Work required:
Copy the forum thread about the Intel iAPX 432 word for word from "(TXT) w3m dump" to "functionality in Intel?".

Text to read:
>> BEGIN

[HN Gopher] Intel iAPX 432
       ___________________________________________________________________
        
       Intel iAPX 432
        
       Author : sebastianconcpt
       Score  : 39 points
       Date   : 2022-08-10 15:58 UTC (1 days ago)
        
 (HTM) web link (en.wikipedia.org)
 (TXT) w3m dump (en.wikipedia.org)
        
       | nullc wrote:
       | iAPX 432's security features would be welcome in the computing
       | world we have today, I wonder to what extent its failures doomed
       | similar functionality in Intel?
       | 
       | At least there is CHERI now but we still hardly seem close to
       | having hardware enforced capabilities-grade security in high
       | perfomance server kit.
        
         | kps wrote:
         | The i960 MX (nee BiiN) had a similar tagged-memory capability
         | system along with a fairly pleasant RISC instruction set.
        
       | twoodfin wrote:
       | I keep hoping @bcantrill & the Oxide crew will do a Twitter space
       | on the i432, or perhaps failed architectures generally.
        
         | bcantrill wrote:
         | We would love to! Maybe we could convince Robert Colwell to
         | join us, as his paper on the 432 is one of my favorite systems
         | papers of all time![0]
         | 
         | [0] http://dtrace.org/blogs/bmc/2008/07/18/revisiting-the-
         | intel-...
        
           | jaykru wrote:
           | Rob was happy to chat with me about his 432 paper over
           | LinkedIn (cold DM'd him) for a semester project I did on it a
           | few months back. He might go for a podcast episode :) I'd
           | love to listen to it!
        
       | chasil wrote:
       | It is amazing how many failures Intel has survived, and that
       | their core competence really emerged from the Datapoint 2200.
        
       | iforgotpassword wrote:
       | If you're into some light edutainment-style videos, I enjoyed
       | watching RetroBytes recently: https://youtu.be/4o4MXV-d-jQ
        
       | mattst88 wrote:
       | I remember reading an article about the iAPX 432 that went into
       | extensive detail about the compounding effects of the design--I
       | recall it describing how an operation with an small constant
       | operand would be slow because the ISA didn't support immediates,
       | and as a result you'd have to load it from memory, and there was
       | not even a cache to help with that.
       | 
       | Does anyone know this article? I've searched and haven't been
       | able to find it, and it was definitely worth a read.

>> END

Provided data:
>> BEGIN

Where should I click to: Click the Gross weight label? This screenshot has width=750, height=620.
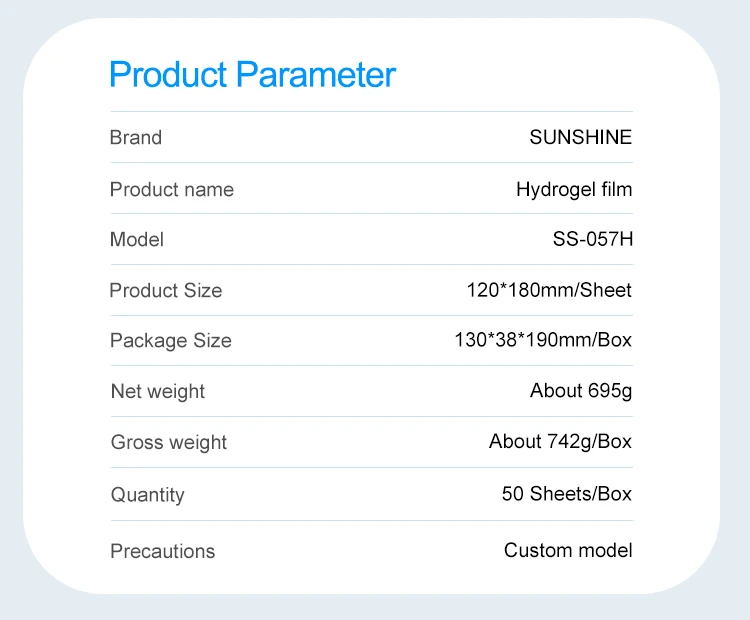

>> END

Solution to the exercise:
(TXT) w3m dump (en.wikipedia.org)
        
       | nullc wrote:
       | iAPX 432's security features would be welcome in the computing
       | world we have today, I wonder to what extent its failures doomed
       | similar functionality in Intel?